Making a solar panel at the manufacturing facility in Hillsboro.

Indeed, China’s push for a place in the U.S. solar market has been aggressive. And during its ramp-up, seven U.S.-based solar companies have closed or downsized over the 18 months that prices fell, with layoffs at five others. Those include some of the nation’s biggest players. BP Solar cited the global market when laying off 320 in Frederick, Md., in March 2010 and moving manufacturing to China and India. Evergreen Solar blamed China for its plant shutdown and layoff of 800 in Devens, Mass., before also sending manufacturing overseas. SolarWorld’s Ben Santarris, who is coordinating the company’s trade case, says SolarWorld closed its commercial hub in Camarillo, Calif., in September, laying off 186 workers. Santarris says American-based solar manufacturers can compete with Chinese companies on price, and possibly have an advantage: China’s low-wage workforce doesn’t compensate for the cost of importing raw materials and shipping products back to the U.S.

The coalition’s push for government intervention, called the Coalition for American Solar Manufacturing or CASM, is an attempt to save the solar industry in the United States, Santarris says, with benefits for Oregon and beyond.

“If we don’t prevail in the filing, then much, if not all, of the Western operators will go out of business,” says Santarris. “I don’t see how anybody could make a case that this is good for the marketplace, energy security, for the environment, or the economy long term.”

Oregon Sens. Jeff Merkley and Ron Wyden supported the coalition’s petitions, and the Department of Commerce could place tariffs on Chinese solar imports as early as March. The senators say the move is in part an attempt to bolster a renewable energy future for the United States. They also say maintaining solar is critical to the Oregon economy.

Merkley, who pressed the World Trade Organization for more oversight of China’s trade practices last fall, doesn’t want the Oregon solar industry to become another casualty of unfair trade, like Oregon’s paper mills, driven out of business in part by Chinese demand for recycled paper. In the steel industry, American manufacturers have made claims that echo those in solar: The Chinese government subsidizes its now massive steel industry and makes it difficult to compete.

But the irony of a German company fighting for free trade in the United States isn’t lost on some, who fear potential for fallout in the form of rising prices or increased tariffs in the trade world.

That criticism is voiced even within the solar industry, where U.S.-based manufacturers reliant on Chinese components have formed their own coalition to push back against CASM, called the Coalition for Affordable Solar Energy (CASE). They argue cheaper products make for faster solar adaptation by consumers and a more robust market. On Dec. 20, the coalition sent a letter formally asking CASM to stand down. Players in Oregon’s solar industry are also divided.

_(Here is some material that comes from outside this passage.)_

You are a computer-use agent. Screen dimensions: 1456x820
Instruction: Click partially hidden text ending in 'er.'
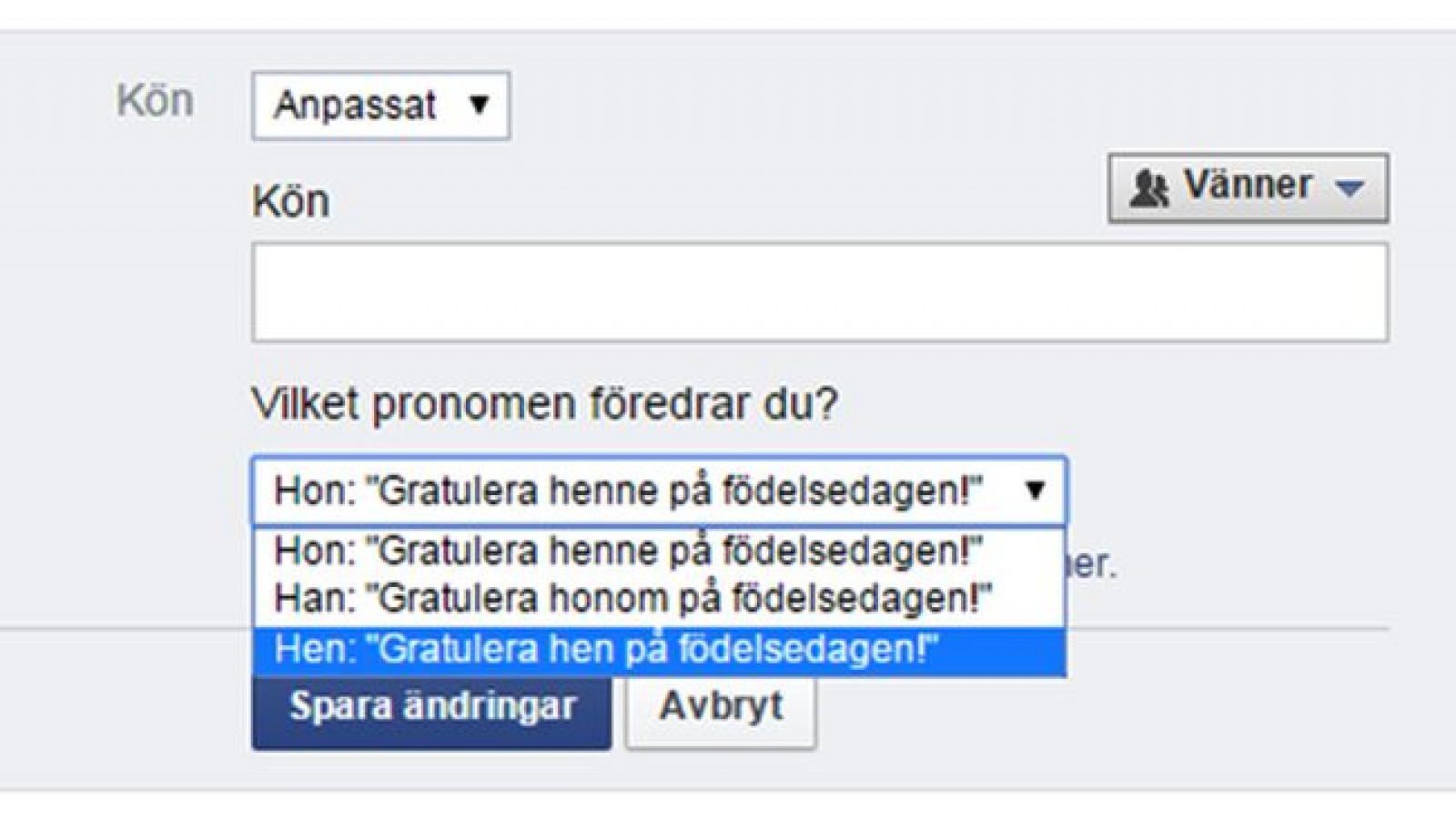pyautogui.click(x=1091, y=564)

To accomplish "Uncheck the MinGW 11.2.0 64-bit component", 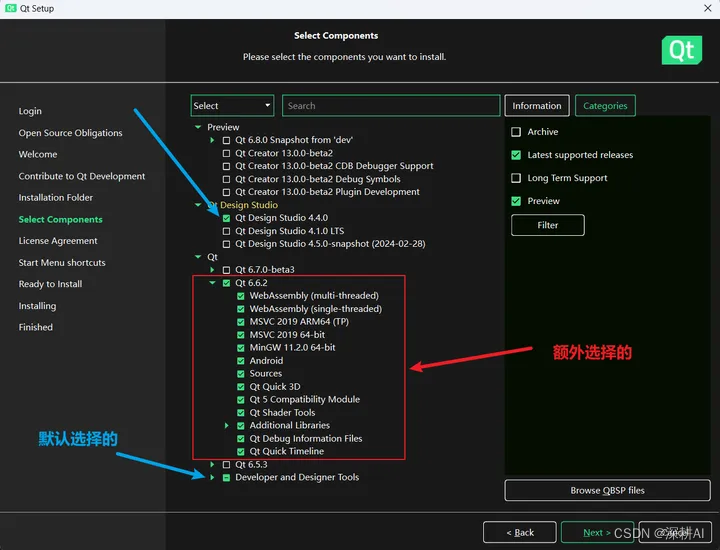I will (x=241, y=348).
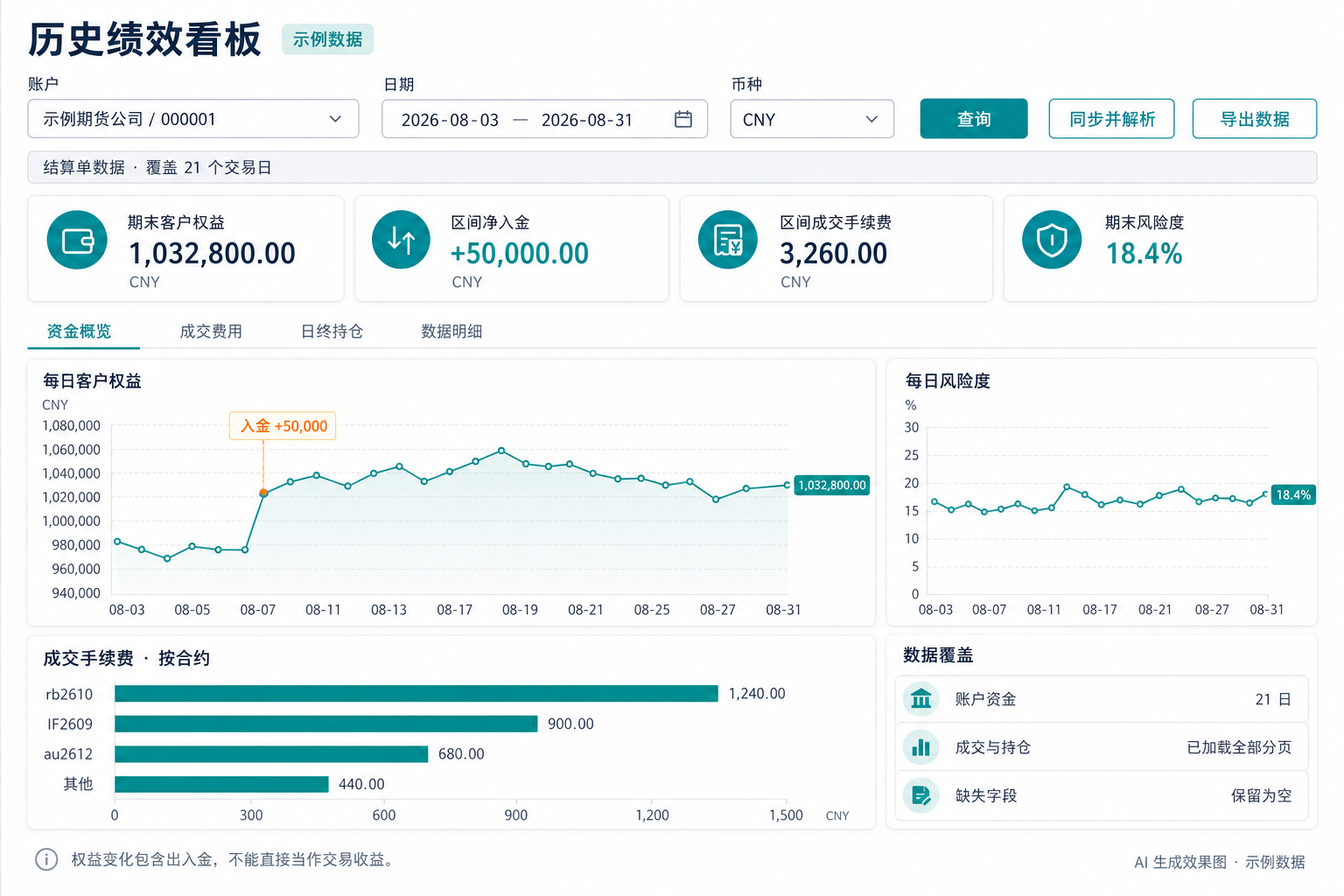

For companies selling into the Chinese market, the mantra is: “A trade war that starts setting up tariffs and all the rest of it will cut into our sales and our opportunities in China,” says Norm Eder, executive director of Oregon’s Manufacturing 21 Coalition, which advocates for industry. From their perspective, “they sure as heck don’t want to have a trade war,” says Eder, even as companies who compete directly with China cheer CASM’s efforts and scrutiny into Chinese subsidies.

While some of Oregon’s larger export industries look on, those in lumber and logs, forest products, wheat and potatoes say they aren’t worried yet, and aren’t sure they should be.

The potential for backlash, however, is not a small concern for the likes of Horowitz, who notes that while much of Oregon’s GDP comes from exports — the vast majority from computer, electronic and agricultural products — unintended consequences lurk.

“Nobody knows what the other side might do in retaliation,” he says.